An hour later, richer in Reichsmarks but poorer in spirit, Russell retraced his steps down the sunny avenues to the Dahlem-Dorf Ubahn station. Changing at Wittenbergplatz, he bought a paper at a platform kiosk and glanced through it on the ride to Alexanderplatz. The Swiss were the latest target: As neutrals, a lead writer announced, they should refrain from expressing opinions about other countries and refuse to take in refugees. The Germans, on the other hand, should get their colonies back. Three reasons were given. The first was “inalienable right,” whatever that was. The second was “economic need,” which presumably came under the inalienable right to loot. The third, which made Russell laugh out loud, was Germany’s “right to share in the education of backward peoples.” “Thanks to her racial principles,” the writer announced confidently, “the Third Reich stands in the front rank of Powers in this respect.” Russell thought about this for a while, and decided it could only mean that Germany was well-placed to educate the backward peoples in how deserving their backwardness was.

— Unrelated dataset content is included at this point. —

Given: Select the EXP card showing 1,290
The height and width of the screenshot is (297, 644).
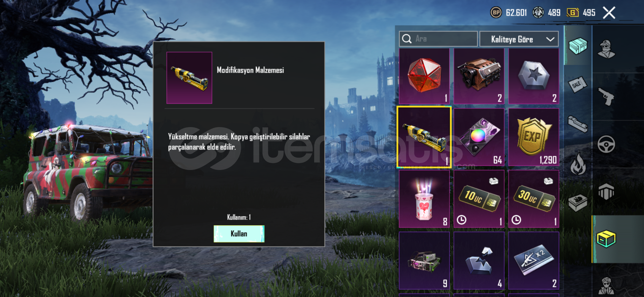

At Alexanderplatz he picked up the previous Saturday’s Daily Mail for the girls, and discovered that rain was likely to affect the weekend’s English cup ties. Several columns were given over to Schacht’s dismissal, and he found three other articles on German matters. This, as McKinley had said, was where the story was.
Most interesting to Russell, though, was the picture on the back page of the streamlined steam locomotive Coronation, hanging between ship and quay en route to America for some celebration or other. He would keep that for Paul.
He thought about his son as the tram ground its way northwest toward Friedrichshain. On the telephone two nights earlier Paul had used all the right words to describe a thrilling weekend with the Jungvolk, but there had been a different story in the tone. Or had there? Maybe it was just that adolescent reticence which psychiatrists were so full of these days. He needed a proper talk with the boy, which made that weekend’s summons to Cracow all the more annoying. And to make matters worse, Hertha were at home that Sunday too. Paul could always go with Thomas, but… an away game, he thought suddenly. He could take Paul to an away game the following Sunday. A real trip. He could see no reason why Ilse would object.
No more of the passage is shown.